Google is launching new voices for Google Assistant in nine more languages. Google Assistant will now have a second voice option in German, French, Dutch, Norwegian, Italian, Korean, Japanese, and English for India and the UK.

The new voices have begun rolling out for users in the respective countries starting this week.

Google Assistant already has 11 English voices to choose from in the United States. And while the Assistant can now speak more than 30 different languages, it only has one voice in most of them — the traditional female-sounding voice.

Google is now adding a secondary voice option for some of those languages.

The new voices are built with DeepMind’s WaveNet technology. Google says the state-of-the-art technology brings “great pitch and pacing”, making the voices sound natural and not as robotic as the assistant voices we’ve gotten used to. They obviously don’t sound like an actual person, though.

While the newly added voices are traditionally male-sounding, Google is not gendering them. Instead, the voices are displayed by color. You can choose from “orange” or “red” as your Google Assistant voice. Google will also randomize the colors and the order they’re presented in.

Apparently, Google has learned that people enjoy choosing between voices to find one that sounds right to them. “We think it’s important to present these voices without any labels,” the company says in its blog post announcing the new voices.
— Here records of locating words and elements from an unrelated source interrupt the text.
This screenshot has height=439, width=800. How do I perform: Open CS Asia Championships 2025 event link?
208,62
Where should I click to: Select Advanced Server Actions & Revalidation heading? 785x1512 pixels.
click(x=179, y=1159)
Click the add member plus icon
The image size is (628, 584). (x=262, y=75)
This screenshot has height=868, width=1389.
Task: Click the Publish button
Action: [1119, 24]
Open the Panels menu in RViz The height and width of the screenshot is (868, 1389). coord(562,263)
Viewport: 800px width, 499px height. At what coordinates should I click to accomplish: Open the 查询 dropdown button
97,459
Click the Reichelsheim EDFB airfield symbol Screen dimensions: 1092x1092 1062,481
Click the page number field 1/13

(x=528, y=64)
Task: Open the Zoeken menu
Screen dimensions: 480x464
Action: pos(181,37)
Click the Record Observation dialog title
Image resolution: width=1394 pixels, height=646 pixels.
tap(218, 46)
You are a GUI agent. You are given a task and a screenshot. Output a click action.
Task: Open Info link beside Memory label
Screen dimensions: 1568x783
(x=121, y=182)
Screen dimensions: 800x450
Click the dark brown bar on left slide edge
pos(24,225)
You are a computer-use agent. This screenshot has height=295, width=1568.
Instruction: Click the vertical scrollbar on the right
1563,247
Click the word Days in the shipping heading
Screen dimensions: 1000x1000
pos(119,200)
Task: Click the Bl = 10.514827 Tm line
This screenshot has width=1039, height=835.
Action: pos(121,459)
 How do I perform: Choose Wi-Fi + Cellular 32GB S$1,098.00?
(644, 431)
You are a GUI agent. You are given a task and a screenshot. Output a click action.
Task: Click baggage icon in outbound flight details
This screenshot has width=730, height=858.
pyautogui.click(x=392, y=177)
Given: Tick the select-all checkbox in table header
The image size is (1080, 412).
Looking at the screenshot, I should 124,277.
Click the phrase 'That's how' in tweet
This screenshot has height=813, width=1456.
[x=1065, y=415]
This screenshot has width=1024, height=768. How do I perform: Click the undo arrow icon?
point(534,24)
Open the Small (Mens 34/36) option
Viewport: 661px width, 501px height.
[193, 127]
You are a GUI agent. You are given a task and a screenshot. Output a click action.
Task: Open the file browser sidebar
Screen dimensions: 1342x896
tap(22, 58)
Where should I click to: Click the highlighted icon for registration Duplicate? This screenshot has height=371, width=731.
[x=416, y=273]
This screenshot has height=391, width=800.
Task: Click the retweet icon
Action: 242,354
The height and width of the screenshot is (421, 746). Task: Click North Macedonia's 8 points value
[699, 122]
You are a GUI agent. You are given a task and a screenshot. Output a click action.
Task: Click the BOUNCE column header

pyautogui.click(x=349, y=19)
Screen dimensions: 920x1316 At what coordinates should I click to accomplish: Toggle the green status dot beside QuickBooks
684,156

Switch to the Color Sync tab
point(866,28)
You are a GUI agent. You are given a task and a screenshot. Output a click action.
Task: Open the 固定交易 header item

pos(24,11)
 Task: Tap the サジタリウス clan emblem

New voice is chosen at random

When you set up Google Assistant for the first time in one of the countries getting the new voices, you’ll be randomly assigned one of the voices. This gives you a 50/50 chance of getting one of two voices — either the “red” voice or the “orange” voice.

You can, of course, choose a different voice later on if you want to. Google says it’s “trying to help more people experiment with the different voices.”

Google is urging users in these countries to try out the new Google Assistant voices. “A lot of people are surprised to learn that they don’t always stick with the voice they’ve been using, so give it a shot,” the company says. “You might just find one that sounds even better than the one you’ve been using.”